Please give the lines of the records as a numbered list, beginning at the line that has "The width and" and stopping after the line that has "pyautogui.click(x=219, y=174)". Skip any blank lines and leave the pictures out.

Dataset records:
········

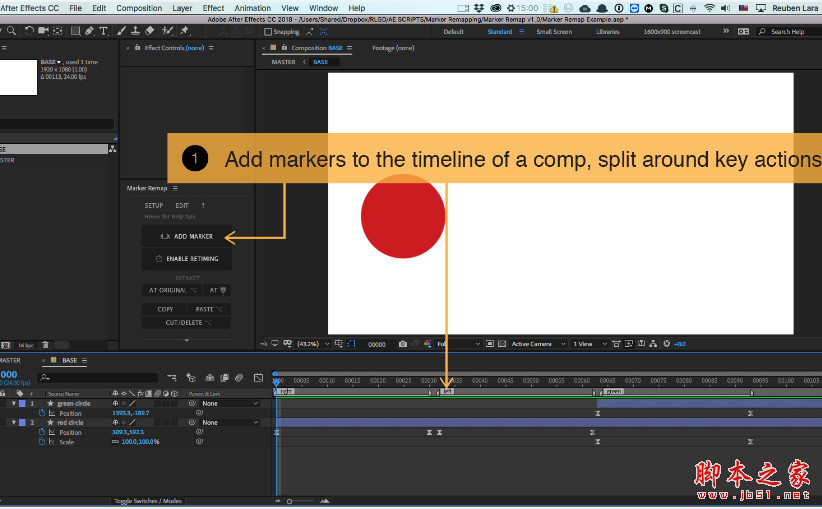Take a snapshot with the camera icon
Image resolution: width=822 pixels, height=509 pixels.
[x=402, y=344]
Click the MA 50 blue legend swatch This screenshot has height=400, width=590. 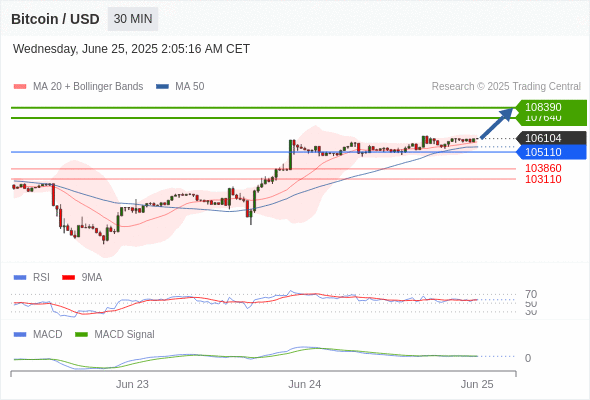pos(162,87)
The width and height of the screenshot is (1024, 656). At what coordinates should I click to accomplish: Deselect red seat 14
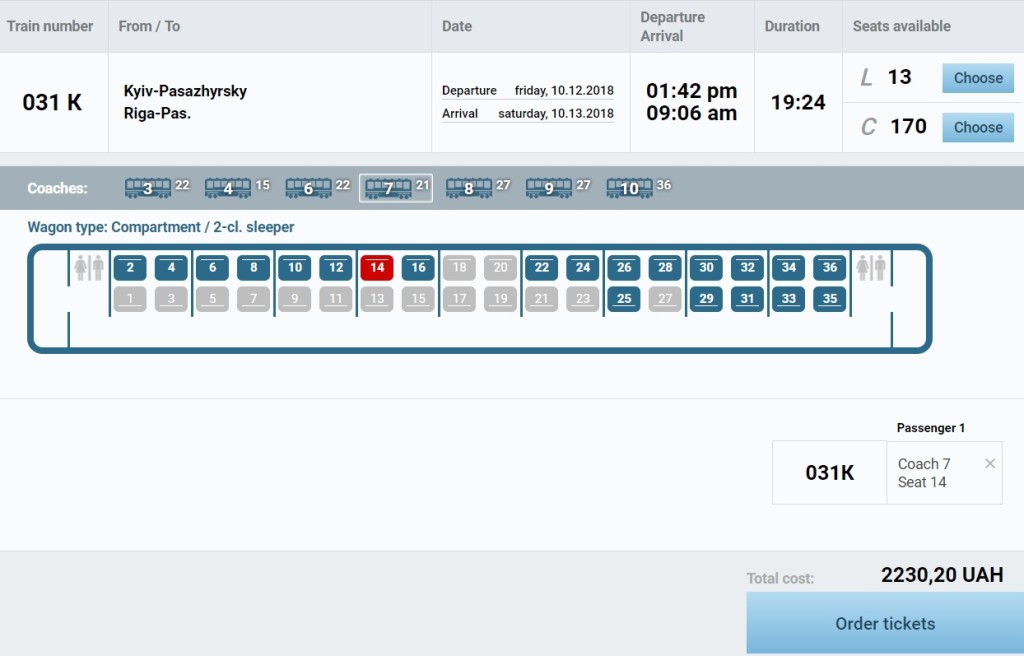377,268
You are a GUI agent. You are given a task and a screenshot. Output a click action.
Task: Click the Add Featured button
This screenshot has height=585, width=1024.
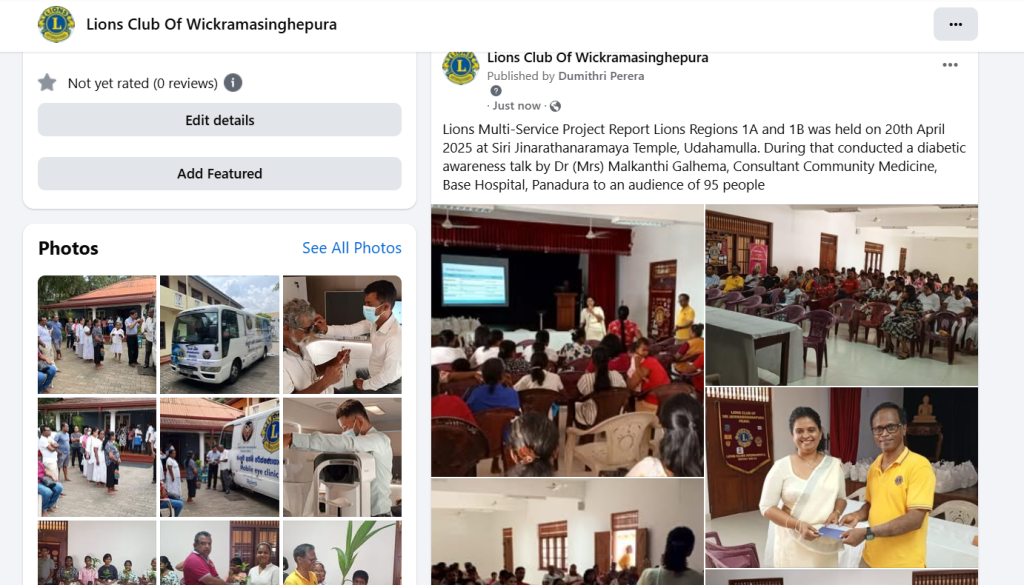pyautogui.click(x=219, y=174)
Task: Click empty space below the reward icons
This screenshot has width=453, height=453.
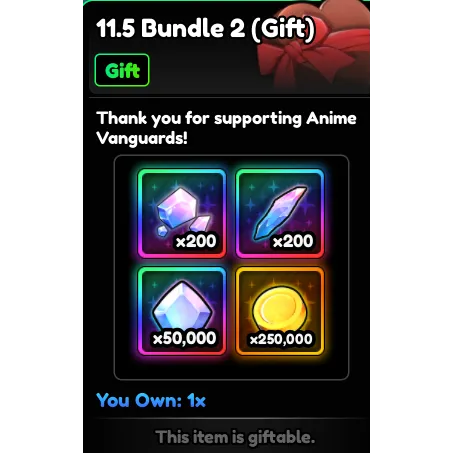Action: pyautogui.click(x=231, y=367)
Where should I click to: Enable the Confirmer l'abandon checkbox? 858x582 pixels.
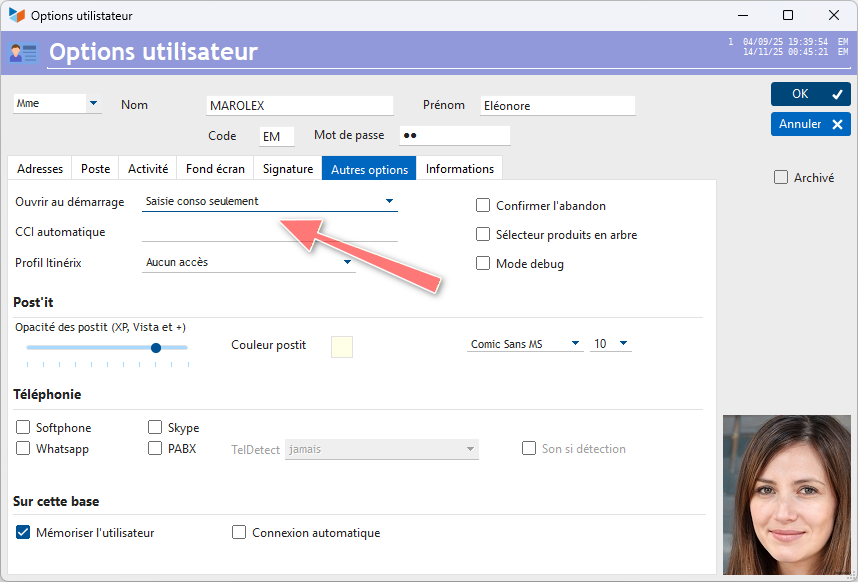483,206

········

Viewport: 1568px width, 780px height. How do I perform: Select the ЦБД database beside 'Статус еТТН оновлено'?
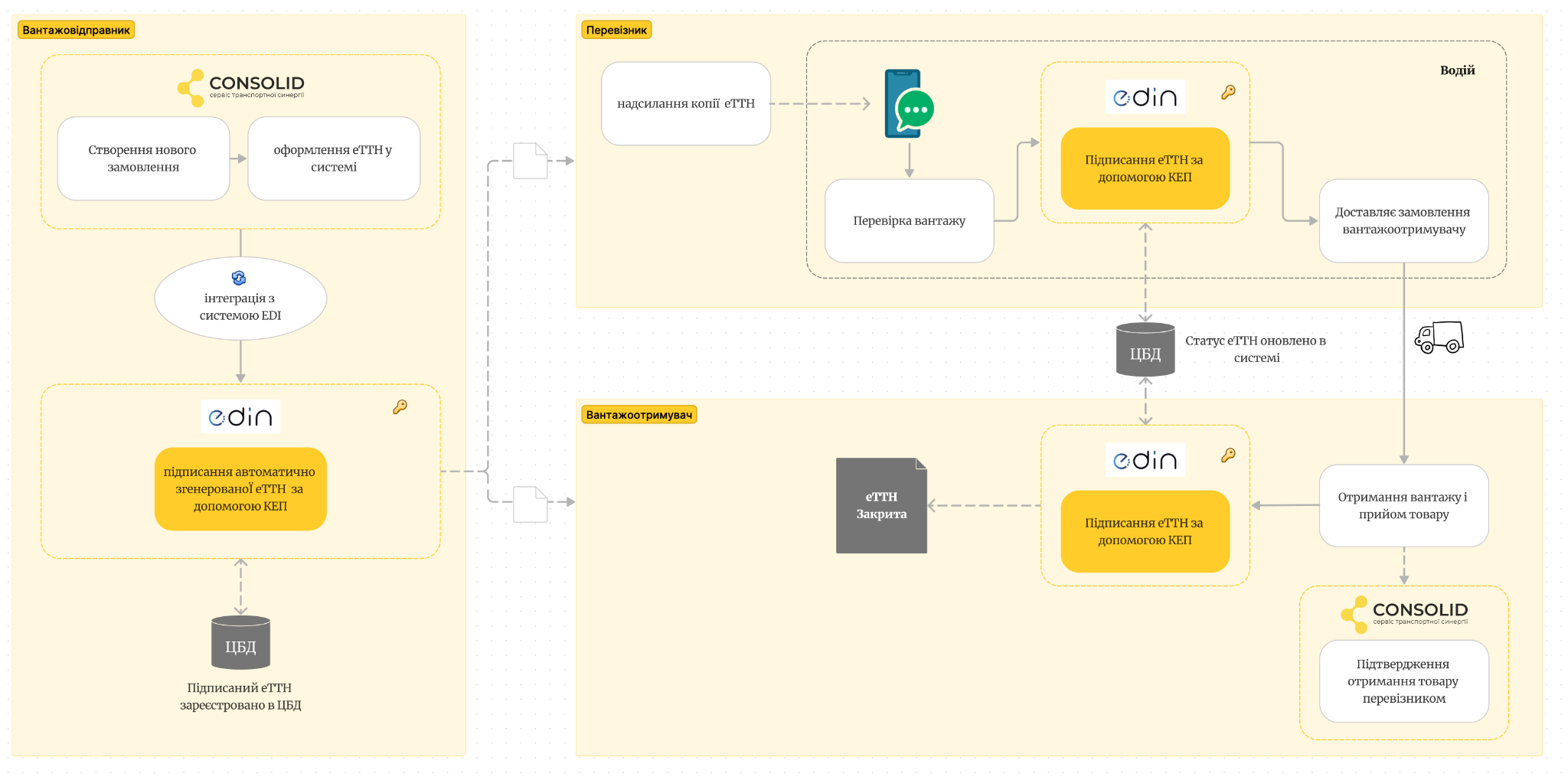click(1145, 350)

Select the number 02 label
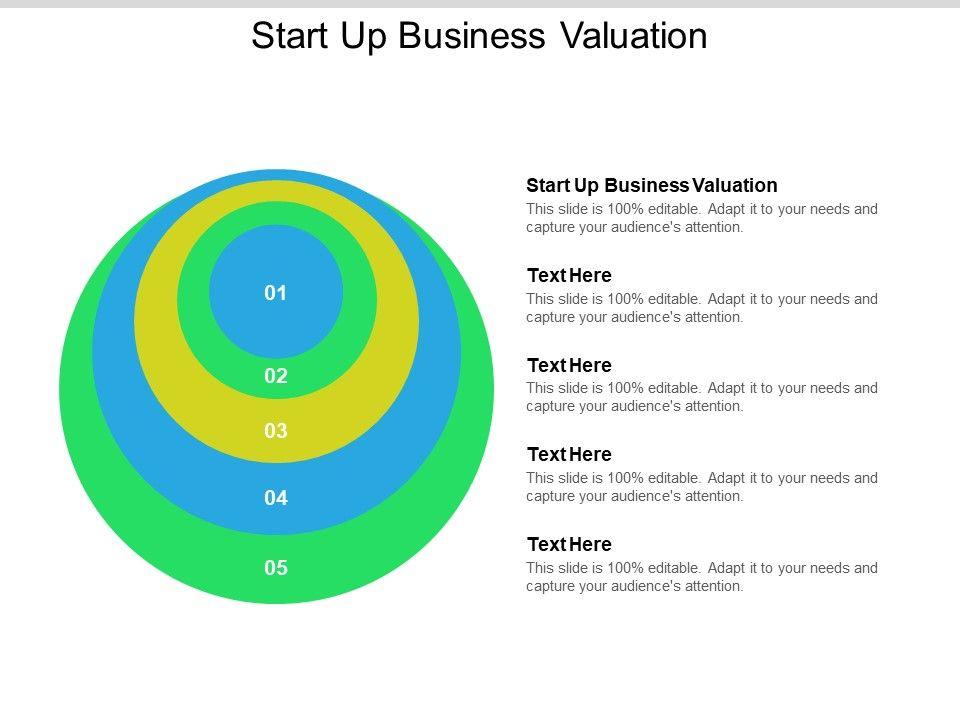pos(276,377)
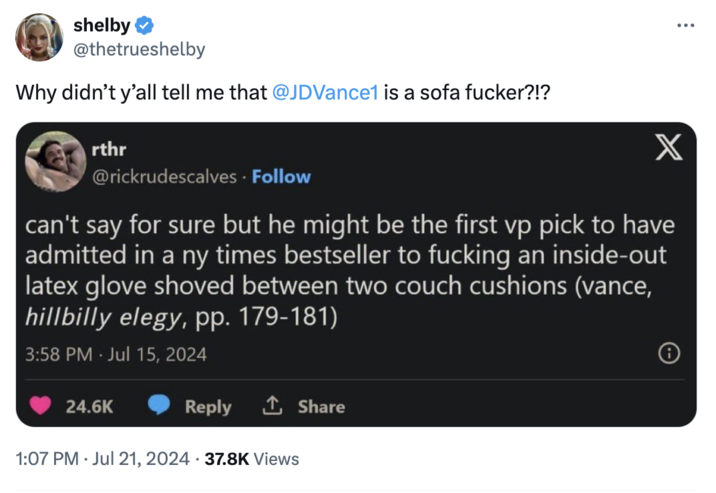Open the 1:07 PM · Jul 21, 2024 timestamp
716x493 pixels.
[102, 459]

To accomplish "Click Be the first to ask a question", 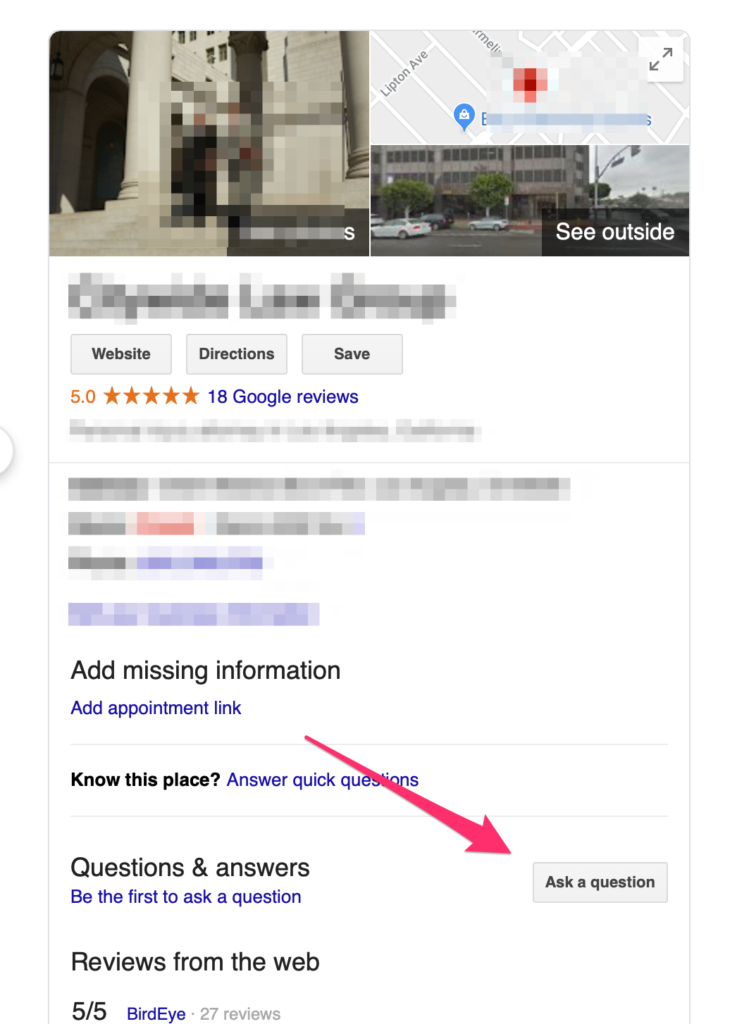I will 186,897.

········

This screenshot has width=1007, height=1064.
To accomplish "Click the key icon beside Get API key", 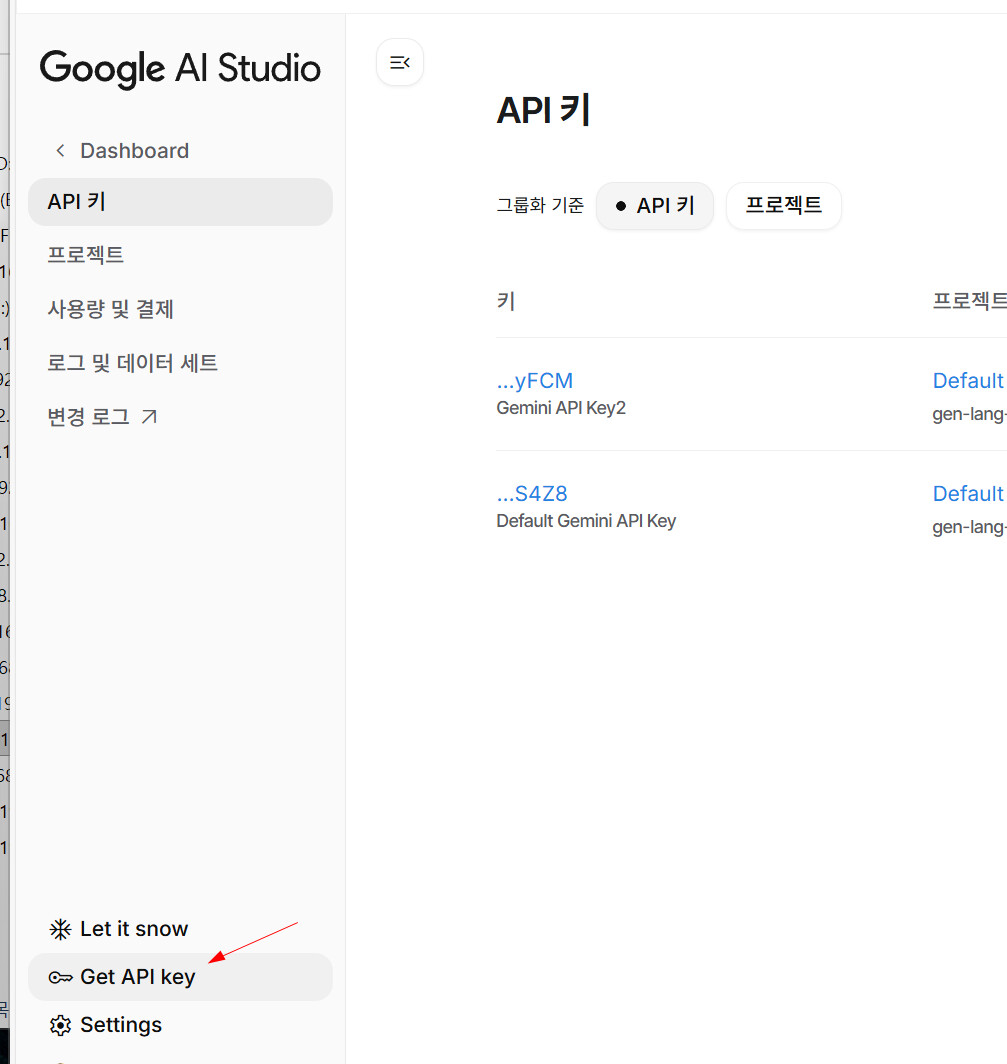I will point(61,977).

········

Result:
1. The width and height of the screenshot is (1024, 656). At what coordinates should I click to accomplish: Deselect red seat 14
2. 377,268
3. You are a GUI agent. You are given a task and a screenshot. Output a click action.
4. Task: Click the Add Featured button
5. This screenshot has height=585, width=1024.
6. pyautogui.click(x=219, y=174)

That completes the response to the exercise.